Chen Kexin, a Chinese Ministry of Commerce economist, said weak environmental laws and still-inexpensive power, even more than low labor costs, had given Chinese steel makers leeway to undercut prices elsewhere.
“The shortfall of environmental protection is one of the main reasons why our exports are cheaper,” Chen said. “This is hardly an ‘edge’ that we should be proud of.”
In fact, Beijing has begun to discourage steel exports. It not only eliminated export tax rebates on many steel products in April but also slapped an export surcharge on some. Officials expect export growth to slow.
But Chen said China now so dominated the international steel trade that any drop in its exports would raise prices abroad, keeping local steel competitive. “It could take years to restore a more normal trade balance,” he said.
From Beijing’s perspective, its exports of steel and other “carbon-intensive” products are one more reason – along with its still-moderate per capita emissions and its low standard of living – for rejecting mandatory caps on carbon emissions. Rich countries, it says, should cut their own emissions sharply and transfer technology so that China will not pollute as much as they did when they had their industrial booms.
Some leading environmental economists agree.
“The footprint of the rich countries is very large because they lay claim to resources in other countries,” says R. Andreas Kraemer, director of the Ecologic Institute for International and European Environmental Policy in Berlin. “China says, ‘Yes, our emissions are going up, but that’s because we make the goods that were previously made in Europe and the U.S.’ “
Germany is China’s mirror image. Polluting factories have migrated abroad. Coal mining has withered. Since 1990, Germany has reduced its annual carbon emissions by 19 percent, a period in which China’s contribution to global warming has gone from negligible to dominant.
Germany’s transformation dates from the 1970s, with the first attempts to limit lead in gasoline. But it gained momentum in 1980, with the founding of the Green Party, the first environmental party to gain national prominence in Europe.
In 1986, prodded partly by the Chernobyl nuclear disaster in the Soviet Union, West Germany established a ministry dedicated to protecting the environment. It had plenty to do. Germany’s forests had been badly damaged by acid rain, soot and chemical pollutants from factories in the Ruhr. The Rhine River, which flows past the western edge of the Ruhr Valley, was devoid of marine life.
German reunification in 1990 saddled the country with East Germany’s low-grade brown coal plants – the dirtiest in Europe. Germany cleaned up the East, shutting many low-efficiency factories, and achieved sharp reductions in carbon emissions.
Dortmund and other Ruhr cities never fully recovered jobs lost to China. The unemployment rate in the city still hovers around 15 percent, 50 percent higher than the national average.

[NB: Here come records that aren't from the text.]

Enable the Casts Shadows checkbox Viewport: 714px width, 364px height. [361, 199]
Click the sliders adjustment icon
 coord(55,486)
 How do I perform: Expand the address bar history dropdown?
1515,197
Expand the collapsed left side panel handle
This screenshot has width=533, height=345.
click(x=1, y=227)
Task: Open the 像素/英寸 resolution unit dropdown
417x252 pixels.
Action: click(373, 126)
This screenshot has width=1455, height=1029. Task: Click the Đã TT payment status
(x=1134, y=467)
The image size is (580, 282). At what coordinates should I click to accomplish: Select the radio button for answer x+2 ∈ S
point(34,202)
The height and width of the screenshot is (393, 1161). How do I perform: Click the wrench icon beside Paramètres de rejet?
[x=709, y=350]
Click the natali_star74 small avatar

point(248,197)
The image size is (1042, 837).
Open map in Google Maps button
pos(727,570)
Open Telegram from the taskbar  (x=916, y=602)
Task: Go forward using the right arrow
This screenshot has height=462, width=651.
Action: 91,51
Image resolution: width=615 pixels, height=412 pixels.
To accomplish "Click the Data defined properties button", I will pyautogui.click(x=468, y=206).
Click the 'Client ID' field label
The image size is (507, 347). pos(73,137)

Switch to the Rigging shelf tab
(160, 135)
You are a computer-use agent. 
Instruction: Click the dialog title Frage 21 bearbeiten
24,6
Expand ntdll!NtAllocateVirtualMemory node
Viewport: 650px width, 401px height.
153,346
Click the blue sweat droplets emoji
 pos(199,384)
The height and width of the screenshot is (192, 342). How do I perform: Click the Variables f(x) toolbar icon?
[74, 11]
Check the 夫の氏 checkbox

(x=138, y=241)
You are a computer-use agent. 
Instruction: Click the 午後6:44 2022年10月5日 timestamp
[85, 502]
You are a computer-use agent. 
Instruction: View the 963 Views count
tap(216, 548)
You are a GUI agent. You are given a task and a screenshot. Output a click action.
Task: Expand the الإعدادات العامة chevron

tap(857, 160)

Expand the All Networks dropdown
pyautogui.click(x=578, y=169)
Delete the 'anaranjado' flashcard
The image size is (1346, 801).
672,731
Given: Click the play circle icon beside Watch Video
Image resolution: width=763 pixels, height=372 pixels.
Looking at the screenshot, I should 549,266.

Yet, the region is a laboratory for how an industrial economy can make the transition to a post-industrial era. Once a byword for grit and grime, where drivers turned on car headlights midmorning to see through the haze of coal smoke, it has remade itself as a service economy and, increasingly, a cultural center.
In Essen, Zollverein, a depleted coal mine, has been converted into a museum and performing-arts venue. The complex is now a Unesco World Heritage Site.
Dortmund, which in 1960 had 40,000 people working in steel mills, now has barely 3,000. But there are 12,000 new jobs in information technology and 2,300 in nanotechnology, which took root here in the last five years.
Even the Phoenix site is rising again. The city has left two old blast furnaces there as the corroded centerpiece of what they hope will be an outdoor performing-arts complex. The government is spending $500 million to dig up the soil and remove chemical residues from a half-century of steel making.
“It took three generations to do this to the environment,” Schwarze-Rodrian of the Ruhr Business Development Agency said. “I think it’s reasonable that it will take a generation to fix.”